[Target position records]
################
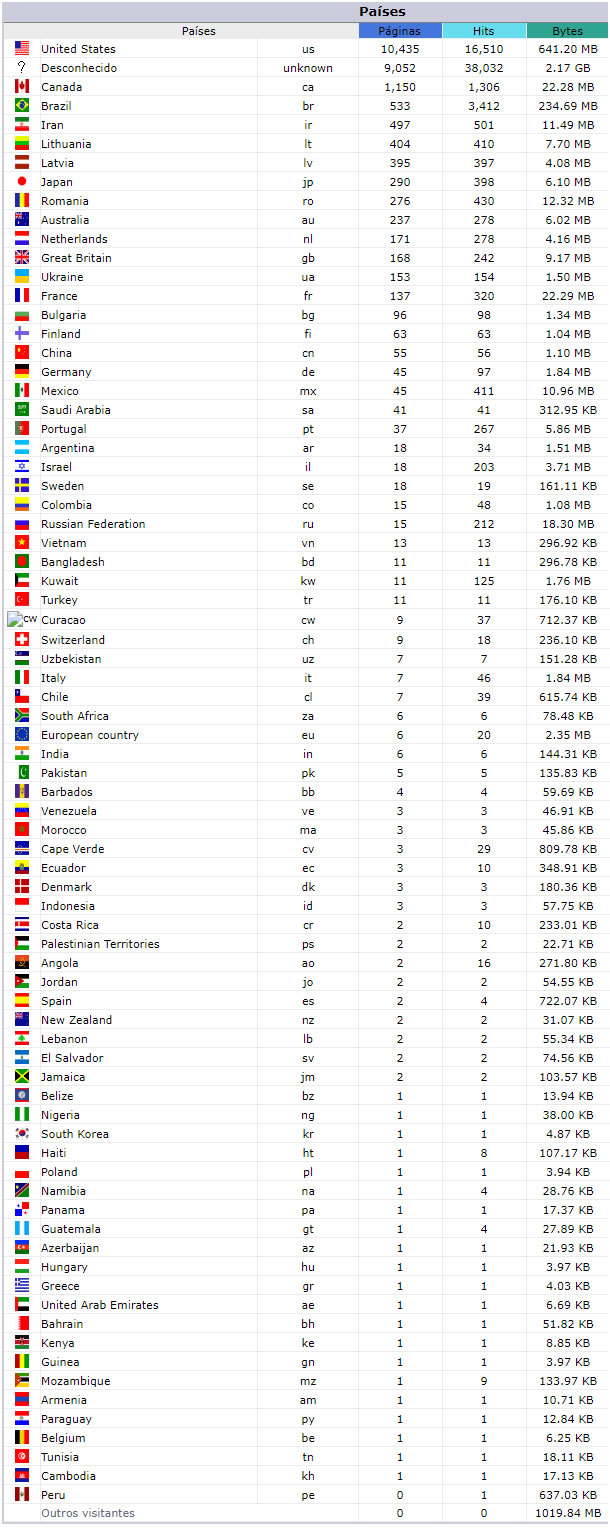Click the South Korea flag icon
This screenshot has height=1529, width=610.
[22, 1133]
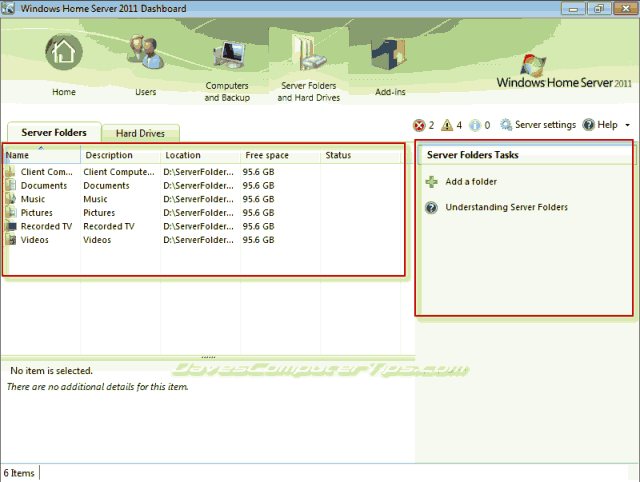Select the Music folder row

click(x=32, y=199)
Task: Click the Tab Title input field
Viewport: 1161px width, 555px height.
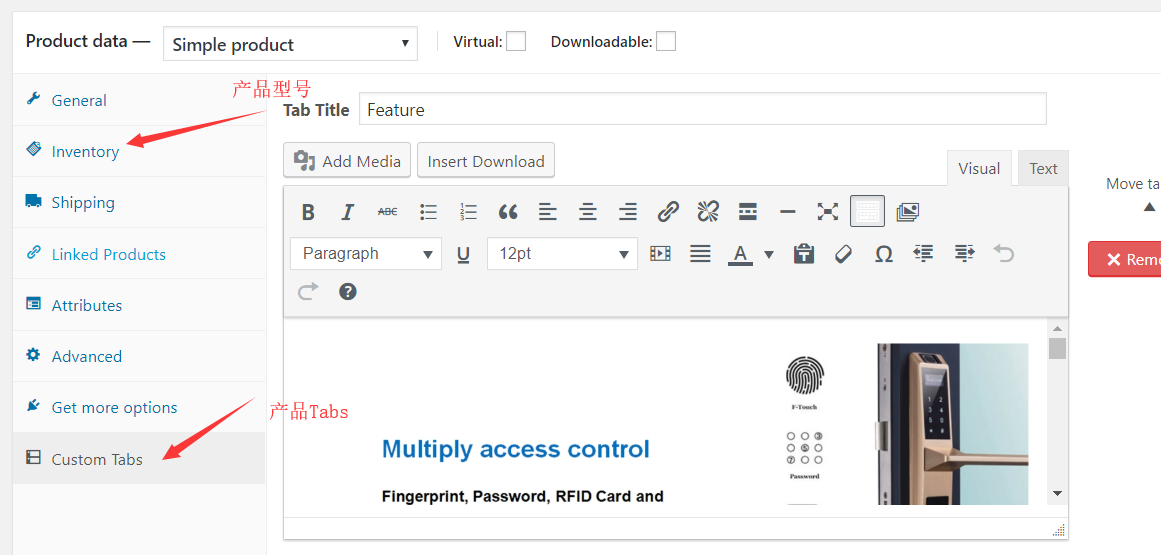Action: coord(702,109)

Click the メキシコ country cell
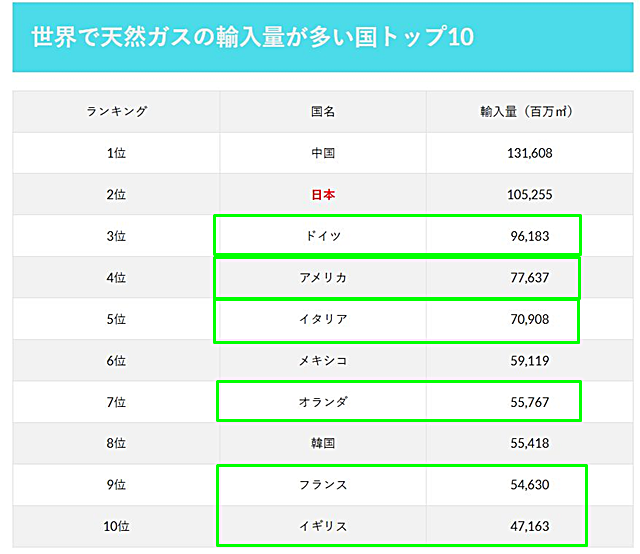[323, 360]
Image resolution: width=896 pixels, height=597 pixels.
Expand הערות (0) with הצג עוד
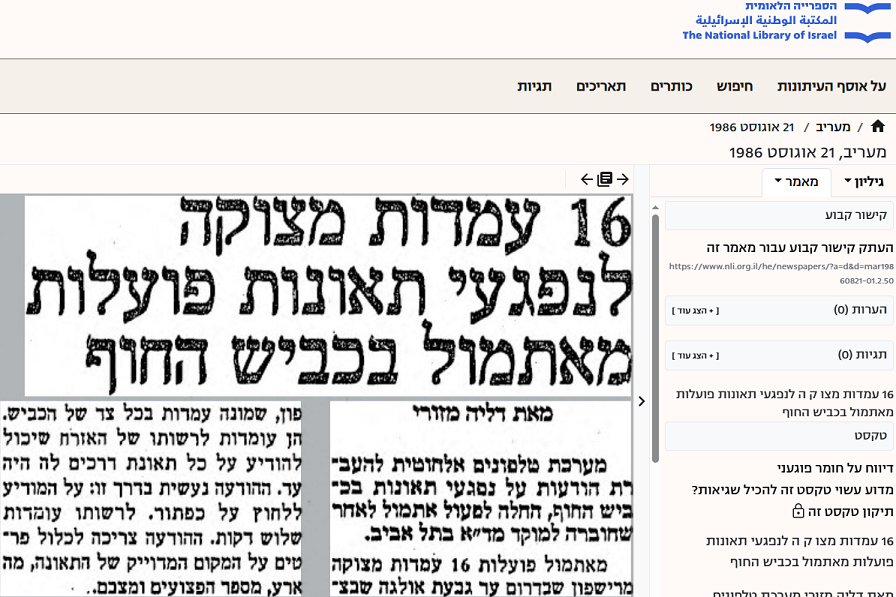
################
Lay out every line of the material above as a numbered list, skipping blank lines and leaving the pictures out.

1. Click the South Korea flag icon
2. This screenshot has height=1529, width=610.
3. [22, 1133]
4. Select the Music folder row
5. click(x=32, y=199)
6. Task: Click the Tab Title input field
7. Viewport: 1161px width, 555px height.
8. Action: coord(702,109)
9. Click the メキシコ country cell
10. [323, 360]
11. Image resolution: width=896 pixels, height=597 pixels.
12. Expand הערות (0) with הצג עוד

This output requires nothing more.